FH: What keeps you up at night?
JB: I feel like it’s an emergency to figure out how to get the waste out of the system. We spend a lot of time talking about which insurance system would be better. There will be plenty of political debates over that over the next few years.
Honestly, the financial impact of that would be tiny relative to the amount of waste there is in the system. That has nothing to do with which insurance is involved. We really need to be much more serious about attacking the waste issue. And most of the waste is inadvertent. It’s not intentional. And it relates to inefficient communications systems.

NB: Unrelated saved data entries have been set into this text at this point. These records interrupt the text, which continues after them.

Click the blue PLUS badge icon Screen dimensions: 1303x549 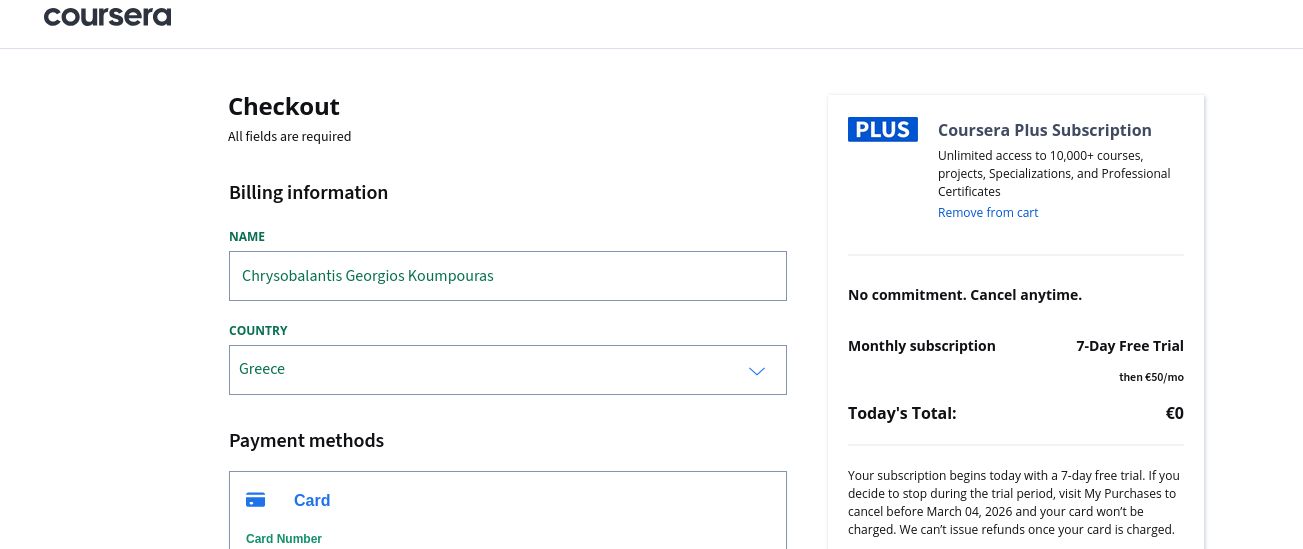point(882,129)
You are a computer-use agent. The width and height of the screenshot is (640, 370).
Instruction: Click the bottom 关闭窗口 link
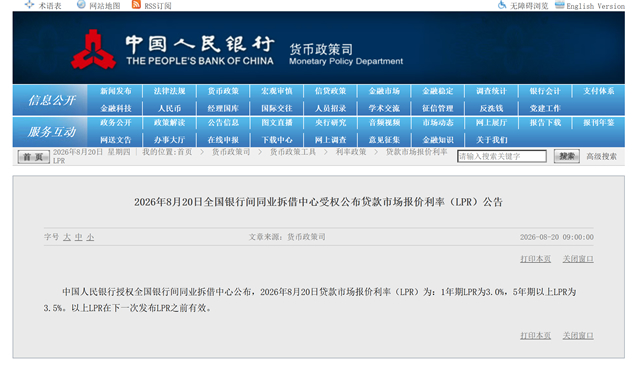click(578, 335)
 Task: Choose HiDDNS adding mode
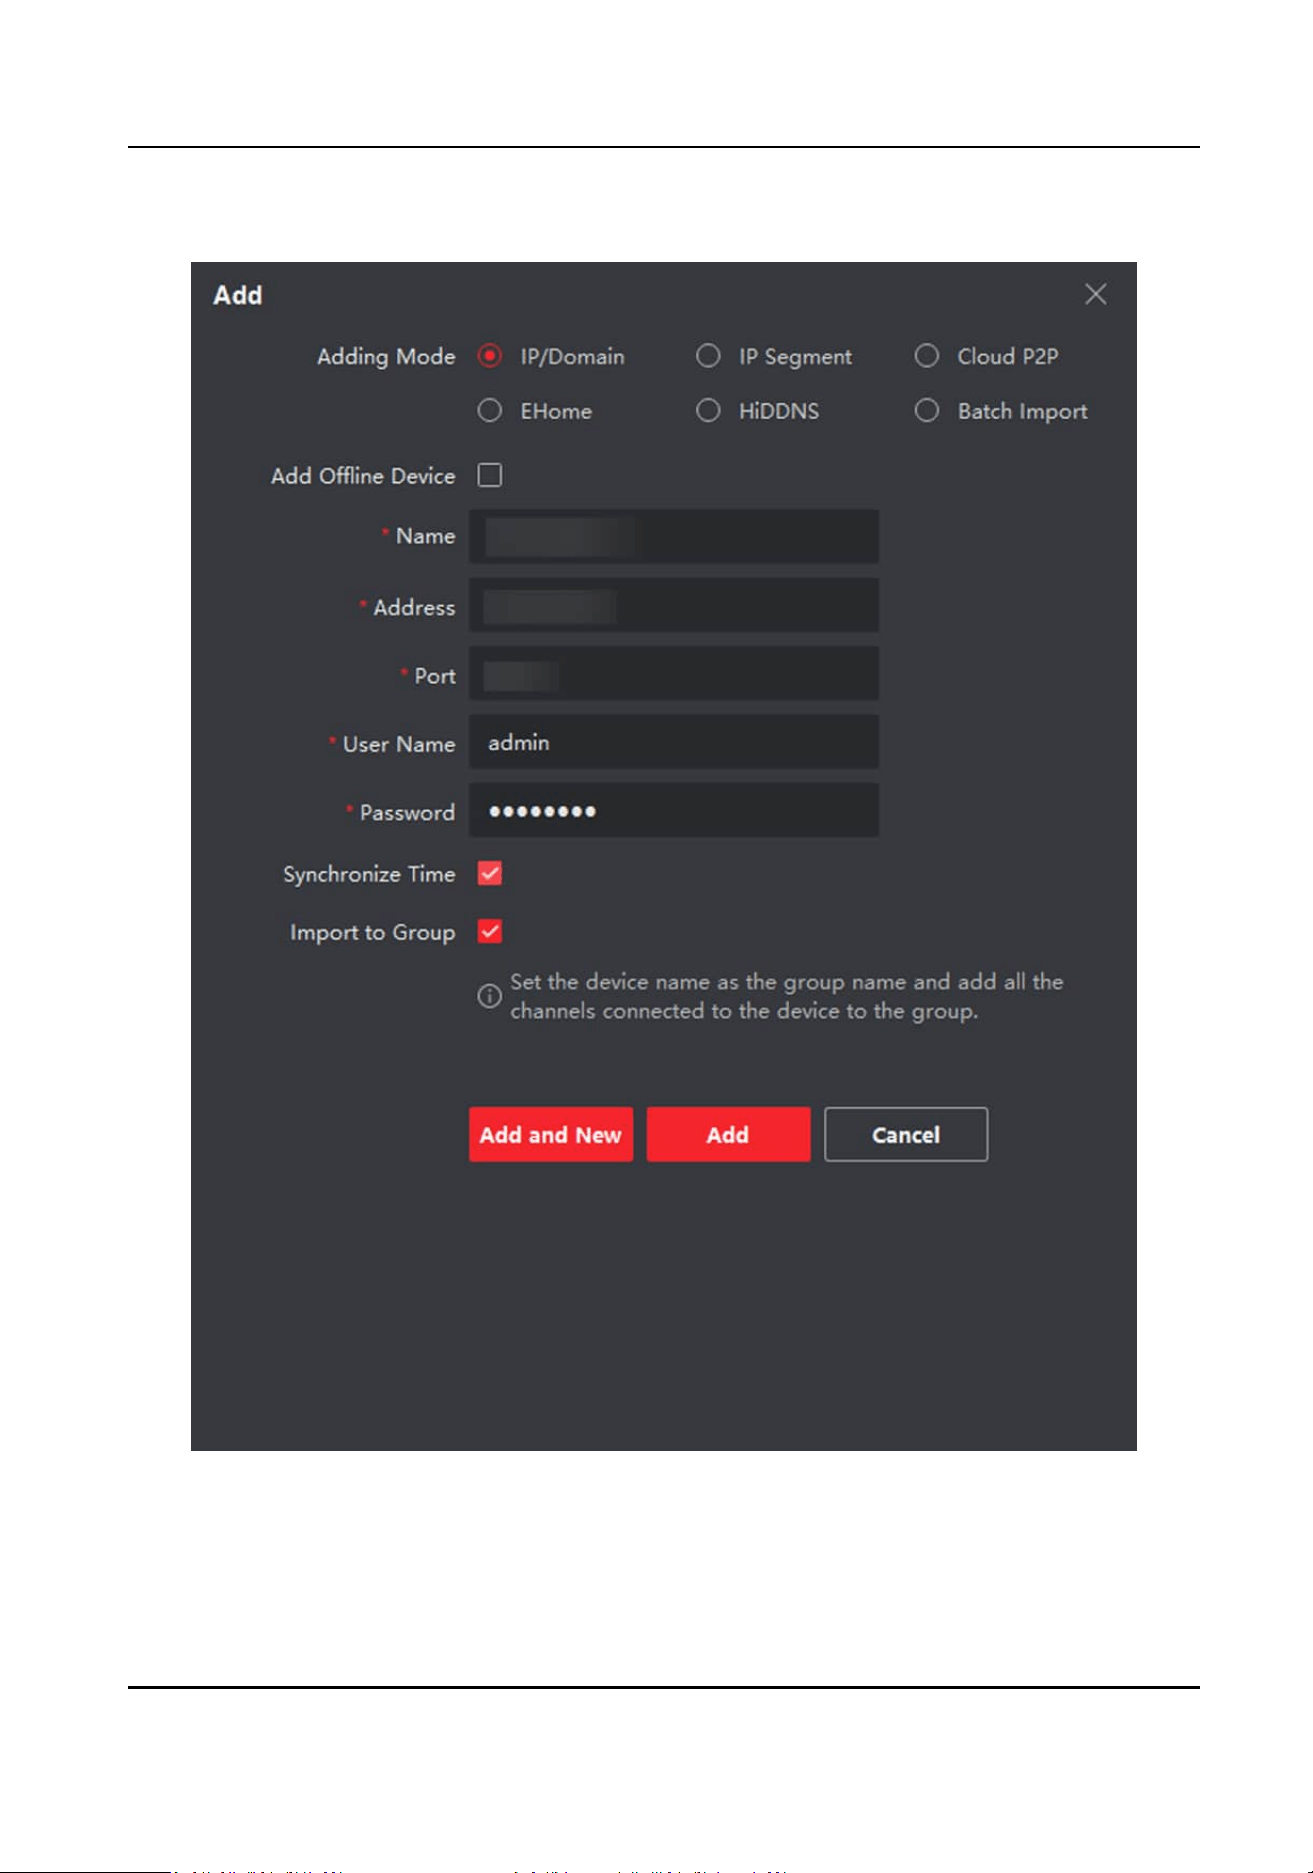click(708, 411)
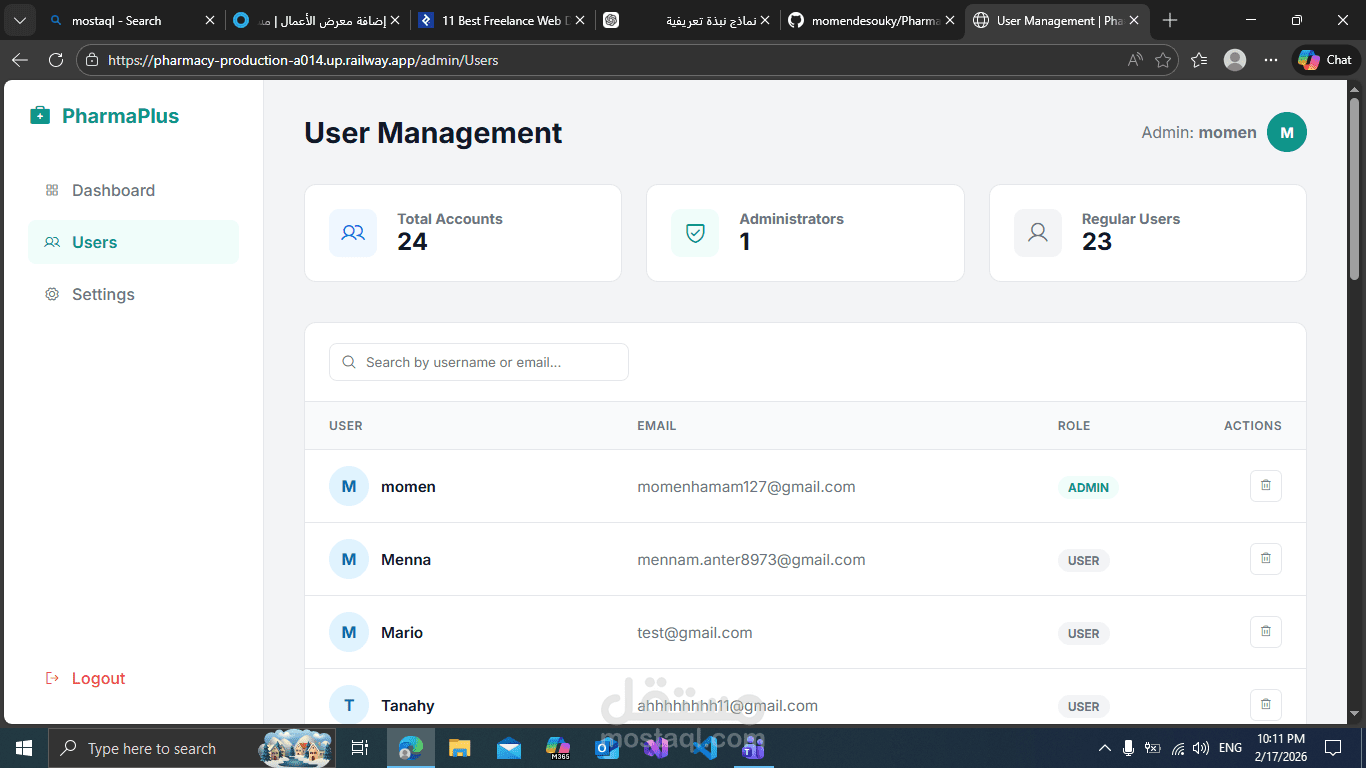Click the admin avatar M circle

click(x=1286, y=132)
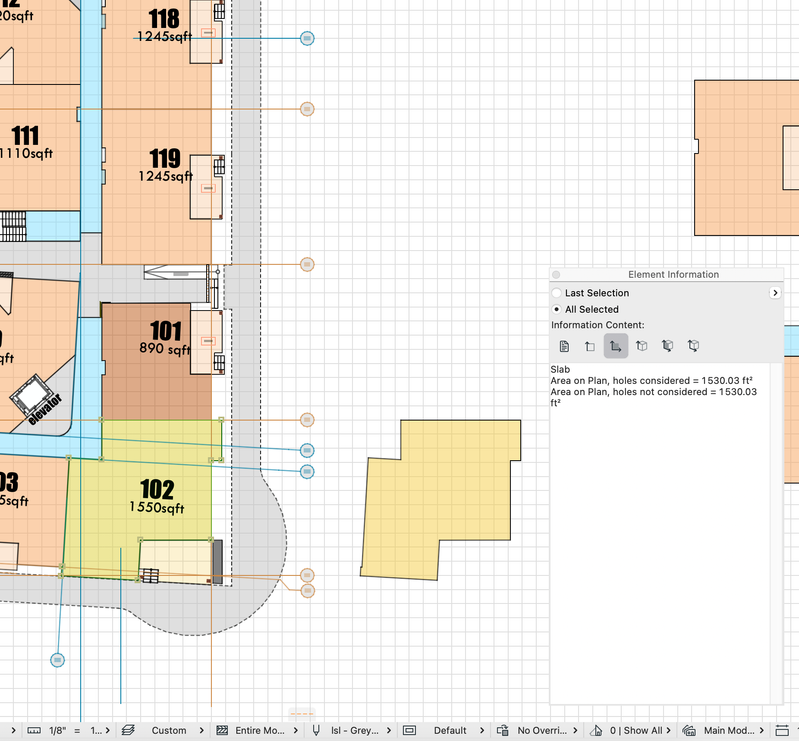The width and height of the screenshot is (799, 741).
Task: Open the Main Model renovation filter dropdown
Action: click(724, 730)
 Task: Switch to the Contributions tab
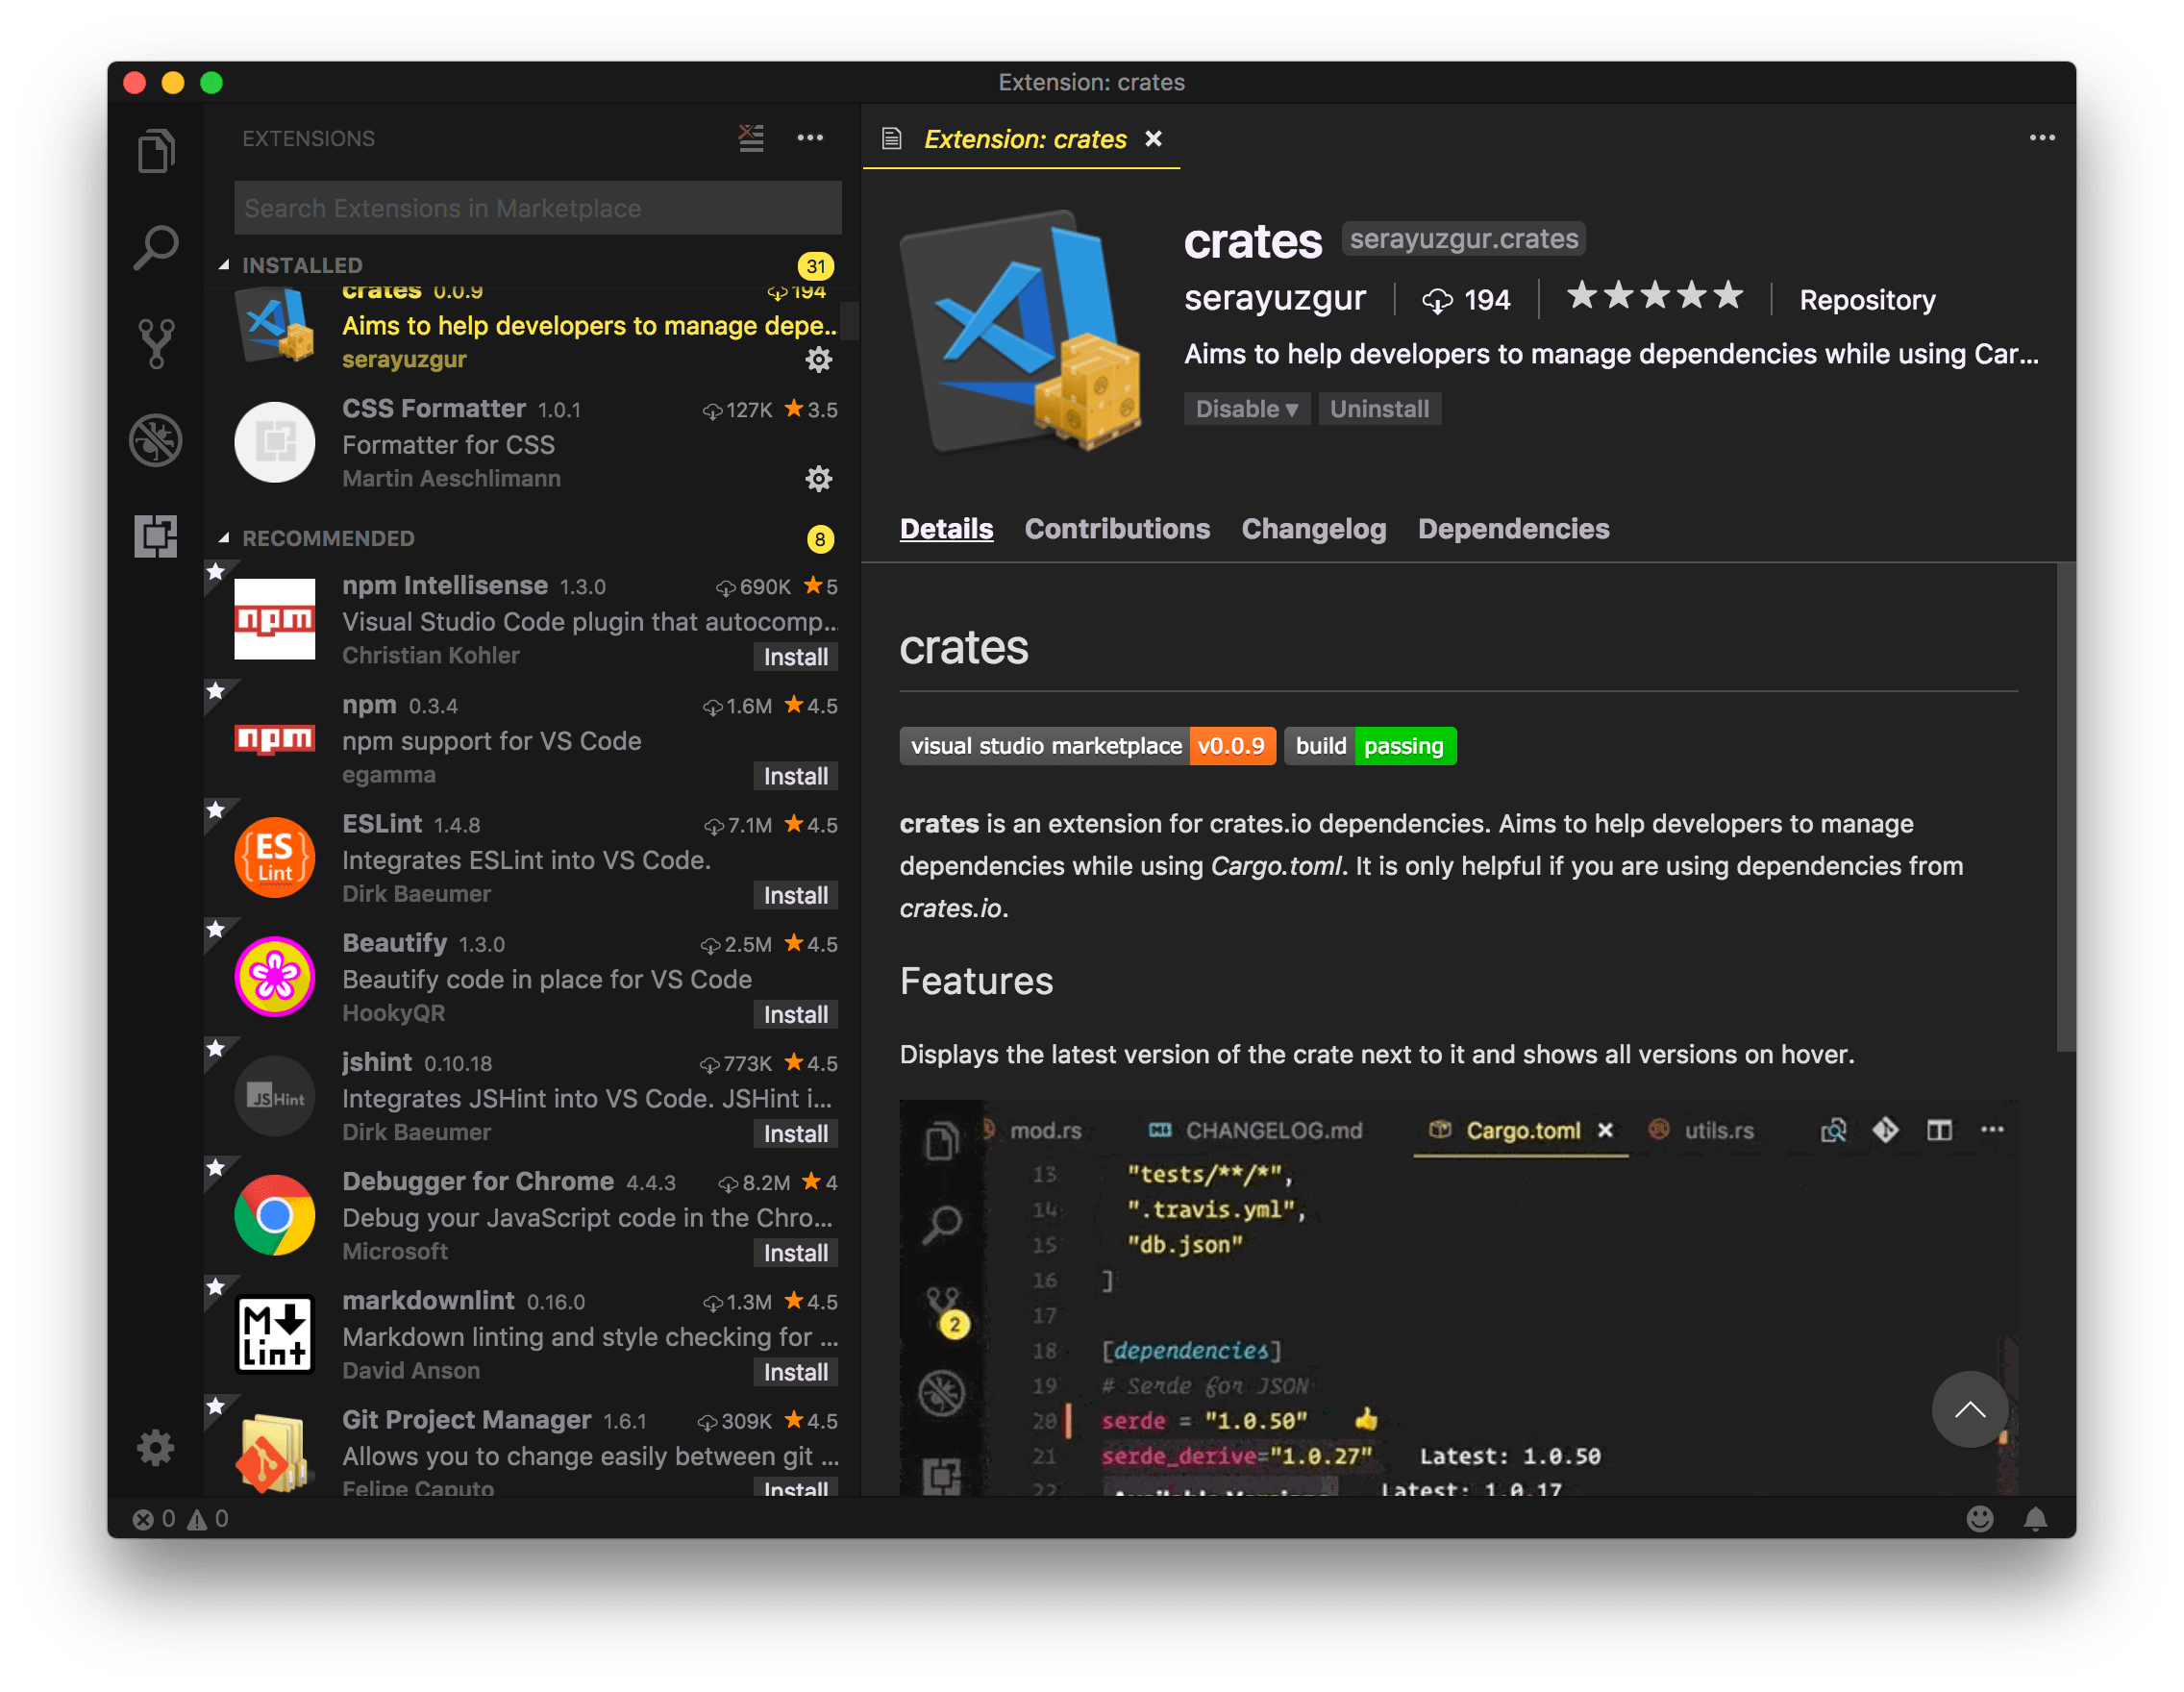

Why is it today that a patient can come to one emergency room and if they get admitted to a different hospital, the x-rays have to be repeated or the labs have to be repeated because there’s no communication? There’s that kind of waste and then there’s also a huge amount of waste related to drug therapy. There are a lot of situations where chemotherapy is administered to patients where we know that at least 80% will not respond.
FH: You led the spinout of Vanderbilt University Medical Center from Vanderbilt University. What were some lessons you learned from that process?
JB: Universities tend to run with very high bond ratings because they tend to have stable financial and large endowments. They benefit from having very inexpensive debt. Medical Centers tend not to have ultrahigh bond ratings. We were eating up their debt capacity and they were eating up ours and we were kind of stuck.
The university looked at that and said, "Listen, we want the medical center to be wildly successful because the medical center is actually the home for training an enormous number of Ph.D. students and medical residents. And so we want to unleash the medical center’s capacity to grow and access the financial market. "That was the rationale for the separation.
It wasn’t to pull us apart academically, and one thing the chancellor and I have worked very hard on over the last five years is to make sure we maintain those tight connections around the research and the educational enterprise. It’s one of the reasons I am still the dean of the medical school, which still lives in the university. All the doctors at the medical center are still Vanderbilt faculty for that very reason. It was a reorganization for financial reasons. People ask, "Did it work?" I say, "All you have to do is to come to campus and you’ll see cranes on one side of campus putting up new beautiful student housing and on the other side there are cranes because we’re expanding our children’s hospital."
FH: What’s next?
JB: I would like to see us do some of the exciting things I’ve described in genomics at larger scale throughout the southeastern region, and using health IT to provide more seamless care. … I would love to see the genomic work we’re doing on campus also begin to move into the region so that we can help people really have only the best therapies and the right therapies they need.
The NIH awarded us the data and research centers for the All of Us program, and those are here on campus. I’m excited about learning more about the analytics of how to extract information from the health record and the DNA and make it as useful at informing us about care for the patient and using the VHAN to deliver that to the point of care. That’s what keeps me up at night in a good way.